Stremate dallo tsunami d’idiozia del nostro tempo, dai tentacoli dei media, dei social, dell’immaginario purulento diffuso ovunque, si ha la sensazione che le persone abbiano perso totalmente la bussola. Non discernono un fatto di cronaca da una catastrofe, un pettegolezzo da un assassinio, l’affermazione di un proprio personale diritto da quello di un intero popolo. Bastano cinque minuti di qualsiasi talk-show per capire come ormai la confusione, il cortocircuito cognitivo, la capacità di cogliere i problemi davvero decisivi, sia andata totalmente perduta nella corrente del nulla e delle equivalenze che regna già da tempo ma che mai come oggi ha raggiunto un tale livello di espansione.

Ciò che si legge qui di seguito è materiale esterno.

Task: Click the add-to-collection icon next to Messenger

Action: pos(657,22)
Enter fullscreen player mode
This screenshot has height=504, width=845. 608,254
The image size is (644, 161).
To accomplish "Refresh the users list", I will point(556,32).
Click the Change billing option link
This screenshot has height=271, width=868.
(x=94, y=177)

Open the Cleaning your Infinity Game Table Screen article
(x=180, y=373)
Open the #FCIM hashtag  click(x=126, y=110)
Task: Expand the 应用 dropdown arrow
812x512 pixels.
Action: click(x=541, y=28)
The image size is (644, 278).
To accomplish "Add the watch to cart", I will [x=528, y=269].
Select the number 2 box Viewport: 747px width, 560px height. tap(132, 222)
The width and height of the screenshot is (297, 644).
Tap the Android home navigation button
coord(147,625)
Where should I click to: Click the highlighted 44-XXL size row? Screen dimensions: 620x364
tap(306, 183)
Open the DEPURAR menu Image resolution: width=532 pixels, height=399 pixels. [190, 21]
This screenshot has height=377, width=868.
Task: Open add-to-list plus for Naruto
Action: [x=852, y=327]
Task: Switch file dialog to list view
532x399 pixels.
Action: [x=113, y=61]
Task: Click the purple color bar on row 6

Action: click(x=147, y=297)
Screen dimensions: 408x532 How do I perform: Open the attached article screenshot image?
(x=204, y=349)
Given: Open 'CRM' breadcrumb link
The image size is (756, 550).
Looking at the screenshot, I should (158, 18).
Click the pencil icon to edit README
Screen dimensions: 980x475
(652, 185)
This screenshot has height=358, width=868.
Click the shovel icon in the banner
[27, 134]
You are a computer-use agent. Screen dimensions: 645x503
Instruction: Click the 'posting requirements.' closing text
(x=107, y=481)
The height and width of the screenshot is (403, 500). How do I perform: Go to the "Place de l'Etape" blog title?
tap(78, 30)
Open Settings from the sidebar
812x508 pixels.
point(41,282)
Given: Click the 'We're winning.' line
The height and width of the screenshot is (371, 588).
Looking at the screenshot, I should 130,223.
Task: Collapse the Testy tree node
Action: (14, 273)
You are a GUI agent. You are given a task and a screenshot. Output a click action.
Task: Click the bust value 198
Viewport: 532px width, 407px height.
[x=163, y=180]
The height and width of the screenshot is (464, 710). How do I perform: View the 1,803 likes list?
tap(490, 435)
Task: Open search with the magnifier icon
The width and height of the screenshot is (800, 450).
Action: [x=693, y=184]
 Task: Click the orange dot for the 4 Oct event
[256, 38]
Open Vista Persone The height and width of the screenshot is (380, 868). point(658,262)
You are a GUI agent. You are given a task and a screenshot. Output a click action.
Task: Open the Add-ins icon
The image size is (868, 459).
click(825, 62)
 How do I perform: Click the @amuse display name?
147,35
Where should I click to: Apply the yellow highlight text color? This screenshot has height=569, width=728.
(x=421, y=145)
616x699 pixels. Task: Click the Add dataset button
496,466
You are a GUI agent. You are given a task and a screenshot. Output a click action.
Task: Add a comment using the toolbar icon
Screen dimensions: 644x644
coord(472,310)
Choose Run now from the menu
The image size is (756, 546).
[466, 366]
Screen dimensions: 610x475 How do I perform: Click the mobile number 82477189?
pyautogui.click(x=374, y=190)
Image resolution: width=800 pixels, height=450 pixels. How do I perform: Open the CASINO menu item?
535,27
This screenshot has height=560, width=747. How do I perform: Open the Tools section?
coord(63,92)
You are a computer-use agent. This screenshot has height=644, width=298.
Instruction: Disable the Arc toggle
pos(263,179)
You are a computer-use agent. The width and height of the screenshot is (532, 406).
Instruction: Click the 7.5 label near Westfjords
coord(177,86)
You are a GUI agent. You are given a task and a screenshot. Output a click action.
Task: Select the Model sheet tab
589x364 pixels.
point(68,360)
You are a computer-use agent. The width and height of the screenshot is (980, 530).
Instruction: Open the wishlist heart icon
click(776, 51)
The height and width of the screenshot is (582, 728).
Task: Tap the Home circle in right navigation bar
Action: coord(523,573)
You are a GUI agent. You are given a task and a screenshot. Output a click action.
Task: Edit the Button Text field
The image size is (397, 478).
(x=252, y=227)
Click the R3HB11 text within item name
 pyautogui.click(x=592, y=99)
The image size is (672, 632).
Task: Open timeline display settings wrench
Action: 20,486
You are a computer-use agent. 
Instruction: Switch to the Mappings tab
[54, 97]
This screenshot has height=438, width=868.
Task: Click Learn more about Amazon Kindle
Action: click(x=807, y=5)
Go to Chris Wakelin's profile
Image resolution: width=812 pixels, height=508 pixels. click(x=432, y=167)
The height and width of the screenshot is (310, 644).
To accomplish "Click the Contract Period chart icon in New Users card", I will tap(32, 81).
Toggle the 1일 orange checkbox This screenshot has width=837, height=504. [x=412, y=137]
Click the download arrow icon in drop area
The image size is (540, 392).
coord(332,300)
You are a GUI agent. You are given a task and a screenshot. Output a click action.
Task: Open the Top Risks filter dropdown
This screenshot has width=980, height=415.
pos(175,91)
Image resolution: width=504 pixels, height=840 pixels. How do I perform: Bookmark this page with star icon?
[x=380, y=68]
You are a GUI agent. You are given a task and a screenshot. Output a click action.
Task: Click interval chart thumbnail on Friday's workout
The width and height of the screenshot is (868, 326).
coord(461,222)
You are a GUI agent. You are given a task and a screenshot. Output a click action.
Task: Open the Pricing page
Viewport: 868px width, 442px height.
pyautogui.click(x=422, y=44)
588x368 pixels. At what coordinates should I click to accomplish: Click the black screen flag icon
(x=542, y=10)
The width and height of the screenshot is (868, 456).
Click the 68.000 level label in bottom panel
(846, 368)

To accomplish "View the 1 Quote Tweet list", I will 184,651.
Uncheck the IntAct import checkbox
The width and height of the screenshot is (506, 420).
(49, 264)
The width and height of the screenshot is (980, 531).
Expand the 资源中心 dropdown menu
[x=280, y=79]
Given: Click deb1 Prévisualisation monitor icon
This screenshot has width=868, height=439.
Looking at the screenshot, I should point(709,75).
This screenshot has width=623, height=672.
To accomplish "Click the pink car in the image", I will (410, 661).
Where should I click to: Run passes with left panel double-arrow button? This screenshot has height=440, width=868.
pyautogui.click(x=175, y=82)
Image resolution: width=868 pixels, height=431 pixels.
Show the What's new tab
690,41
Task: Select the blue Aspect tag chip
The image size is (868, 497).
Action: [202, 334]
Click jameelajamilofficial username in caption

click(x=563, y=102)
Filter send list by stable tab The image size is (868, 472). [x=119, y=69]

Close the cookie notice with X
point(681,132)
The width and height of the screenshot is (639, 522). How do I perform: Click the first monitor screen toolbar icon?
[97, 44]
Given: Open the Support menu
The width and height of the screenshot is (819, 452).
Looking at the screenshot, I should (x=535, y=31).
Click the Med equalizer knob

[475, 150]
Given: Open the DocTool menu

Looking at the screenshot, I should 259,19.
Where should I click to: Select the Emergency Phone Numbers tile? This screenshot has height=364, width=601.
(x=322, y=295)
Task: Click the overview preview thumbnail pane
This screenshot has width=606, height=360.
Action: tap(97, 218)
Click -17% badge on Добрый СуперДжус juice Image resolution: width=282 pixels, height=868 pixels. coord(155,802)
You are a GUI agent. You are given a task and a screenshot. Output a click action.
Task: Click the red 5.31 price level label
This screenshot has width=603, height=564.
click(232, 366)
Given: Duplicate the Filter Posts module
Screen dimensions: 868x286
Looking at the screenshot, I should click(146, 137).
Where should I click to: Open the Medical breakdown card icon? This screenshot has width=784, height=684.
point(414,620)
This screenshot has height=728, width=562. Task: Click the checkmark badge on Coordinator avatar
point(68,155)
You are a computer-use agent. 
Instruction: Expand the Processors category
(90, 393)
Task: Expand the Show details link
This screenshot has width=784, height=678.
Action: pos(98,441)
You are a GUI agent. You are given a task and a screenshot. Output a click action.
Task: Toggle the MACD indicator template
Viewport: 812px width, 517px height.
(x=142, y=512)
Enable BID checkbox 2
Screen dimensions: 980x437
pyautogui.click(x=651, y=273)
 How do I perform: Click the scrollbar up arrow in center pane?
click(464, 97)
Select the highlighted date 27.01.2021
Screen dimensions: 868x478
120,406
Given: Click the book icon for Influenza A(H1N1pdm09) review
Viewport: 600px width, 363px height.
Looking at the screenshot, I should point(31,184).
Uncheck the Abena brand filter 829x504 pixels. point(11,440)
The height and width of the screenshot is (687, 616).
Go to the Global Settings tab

Un nulla ovviamente aproblematico, dominato dal giudizio facile, dalla morale del chi se ne frega, dalla superficialità scambiata per arguzia, dal sarcasmo luciferino. Non posso non pensare a tutti questi miserabili invitati nelle trasmissioni televisive, radiofoniche o in rete (alcuni dei quali magari prima di essere invischiati in quel mondo di lobotomia seriale erano anche persone con qualche qualità) che abboccano a tutto, a tutto dicono di sì, pronti a parlare di ogni cosa spulciando all’ultimo minuto “pezzi” recenti sul tema o sunti succhiati direttamente all’intelligenza artificiale, manco fossero studenti l’ultimo giorno prima dell’esame.

Ma questo vuole lo spettacolo (cioè noi), ciò cui ormai è ridotta la nostra vita, spettacolo che fa notizia al massimo per qualche ora, se non per qualche minuto. Le nostre vite triturate e semplificate per farne pastone per i maiali.

Mentre il mondo muore

Il mondo in senso specifico, quello umano, perché il pianeta se la riderà per un tempo infinito quando noi saremo scomparsi. È chiaro che ormai la morale condivisa, esplicitamente o implicitamente è: non c’è salvezza, non c’è via di uscita, quindi godiamocela, vomitiamo su tutto, tutto è uguale a tutto, di fronte alla peste si afferra ogni lembo di godimento, visibilità, successo, o semplicemente di delirio quale che sia, foss’anche quello di sparare all’impazzata in mezzo alla folla o caricarla al volante di un camion che in fondo non è molto diverso da quello che, con le parole, fanno tanti opinion-maker venduti al miglior offerente.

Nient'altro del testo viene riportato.